Sznytzer had been sleeping in the other end of the small modular home, Riolo said, but would have been vulnerable in no time. The attic area and a large section of the roof were destroyed. Some rooms were heavily damaged by water and structural collapse. The cause of the fire is still under investigation, Riolo said.

– Many parties responded. Firefighters from the Nevada Division of Forestry were assisted by units from the Jacks Valley Volunteer Fire Department, East Fork Fire Protection District and the Carson City Fire Department. There were no injuries to the approximately 20 firefighters on the scene.

The Red Cross also responded to the scene and is assisting Sznytzer with motel accommodations.

NDF investigators remained on the scene throughout early Friday morning to make sure the fire was completely out and begin their investigation into the cause of the fire.

Midday on Friday, investigators had determined that the electric smoke detectors in the house did not have a battery backup, but could not say whether that was a significant factor.

Capt. Chuck Witte of NDF, did say, however, that it is a good idea to have a battery backup on electrical smoke detectors and on battery-powered detectors, regular battery changes are important.

“We recommend that people check their smoke detectors once a month and change the batteries with each time change,” he said.

Witte said that approximately 90 percent of the interior contents of Sznytzer’s home had been salvaged, although he was unsure if the house would be deemed totaled or repairable.

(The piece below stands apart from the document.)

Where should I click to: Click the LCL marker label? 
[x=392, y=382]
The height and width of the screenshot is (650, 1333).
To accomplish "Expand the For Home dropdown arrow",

n About a young hero. Wyatt was born in Reno and raised in the Carson Valley, leaving for a few years after 9th grade. He attended Douglas High School and is currently studying for his impending GED exam. Wyatt is employed by the Washoe Tribe, attending heavy equipment operating school from now until mid-summer. He currently lives with his father, Lloyd Wyatt. His mother Claudia Wyatt lives in Spokane, Wash.

Wyatt said he stood with Sznytzer for several hours as the firefighters worked on the house, and was unable to leave because his car was blocked by firetrucks.

“I told them and they said it was going to be a while before I could get out,” he said.

Wyatt said Sznytzer was almost expressionless as he watched the scene.

“He didn’t say much,” Wyatt said. “I don’t feel like I did anything anyone else would have done. I just hope that if my house is on fire someday, someone will come and wake me up.”